Prompt A :: From the forum posts on showing appreciation to a partner, reproduce the passage that begins at the words "I make my DHs" and ends after the words "more practical things.".
Prompt B :: According to the forum posts on showing appreciation to a partner, what does Illpickthatup prepare for her husband every morning?
Prompt C :: Pick up the forum posts on showing appreciation to a partner after their final sentence and write the next portion.

Lilacdew · 30/04/2024 10:25

I agree with a PP that casually saying thanks for things makes a huge difference. Notice what he does and don't take it for granted.

Also, show clearly that you are matching his efforts. E.g. Thanks for taking the bins out. I've cleaned the loo and the dryer filter because I don't want you to end up doing all the grubby jobs.

Bit forced maybe but my own DH doesn't always notice stuff I do in return for efforts he makes, and gently demonstrating you are willing to match his efforts is good for both of you.

Illpickthatup · 30/04/2024 10:29

I make my DHs breakfast, coffee and packed lunch every morning. Sets him up for the day and it means if he's stuck on a job he doesn't have to worry about finding somewhere to buy lunch.

If he's working long hours he'll probably appreciate more practical things.

Dataset entries ::
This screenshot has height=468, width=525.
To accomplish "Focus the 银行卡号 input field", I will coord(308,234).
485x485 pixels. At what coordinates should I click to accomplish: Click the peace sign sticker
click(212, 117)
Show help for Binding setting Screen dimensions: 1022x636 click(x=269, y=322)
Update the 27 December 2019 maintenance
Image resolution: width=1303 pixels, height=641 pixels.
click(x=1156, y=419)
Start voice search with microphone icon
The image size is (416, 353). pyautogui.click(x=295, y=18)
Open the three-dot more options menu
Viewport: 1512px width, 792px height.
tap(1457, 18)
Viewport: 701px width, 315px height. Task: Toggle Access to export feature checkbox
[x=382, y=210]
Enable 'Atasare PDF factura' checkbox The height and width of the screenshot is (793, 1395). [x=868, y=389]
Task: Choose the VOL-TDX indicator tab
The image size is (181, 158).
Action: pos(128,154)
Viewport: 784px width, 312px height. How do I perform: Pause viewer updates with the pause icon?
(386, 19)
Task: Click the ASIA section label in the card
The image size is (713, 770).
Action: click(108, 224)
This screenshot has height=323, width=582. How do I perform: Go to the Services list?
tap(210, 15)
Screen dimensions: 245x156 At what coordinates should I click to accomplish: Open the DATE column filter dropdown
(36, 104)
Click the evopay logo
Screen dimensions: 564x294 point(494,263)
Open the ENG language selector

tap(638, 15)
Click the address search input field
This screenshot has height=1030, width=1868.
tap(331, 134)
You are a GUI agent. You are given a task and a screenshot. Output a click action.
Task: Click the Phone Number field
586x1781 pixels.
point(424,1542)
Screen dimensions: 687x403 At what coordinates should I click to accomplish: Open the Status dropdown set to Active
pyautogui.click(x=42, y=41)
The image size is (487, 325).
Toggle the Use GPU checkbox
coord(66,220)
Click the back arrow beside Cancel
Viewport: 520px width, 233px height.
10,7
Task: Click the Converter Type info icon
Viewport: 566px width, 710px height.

Output A ::
I make my DHs breakfast, coffee and packed lunch every morning. Sets him up for the day and it means if he's stuck on a job he doesn't have to worry about finding somewhere to buy lunch.

If he's working long hours he'll probably appreciate more practical things.

Output B :: His breakfast, coffee and packed lunch.

Output C ::
Dadjoke007 · 30/04/2024 10:55

DaisyChain505 · 30/04/2024 10:23

Organising a special date night or getting a gift is a passing way to show him how much you love and appreciate him but it’s the little things every day that count.

make sure you hug/kiss in the morning before he leaves for work.

tell him how happy you are to see him when he’s back from work.

make time for each other even if it’s 5 minutes after the kids are in bed. Have a cup of tea ask how each others days were, talk about what up coming plans you can make together.

notes in his lunch are cute or texts throughout the day letting him know you’re grateful to be sharing this crazy life with him.

when you work on the little things it makes a stronger foundation so even if you can’t be out on dates nights etc he will feel more loved and confident. Words mean everything, use them.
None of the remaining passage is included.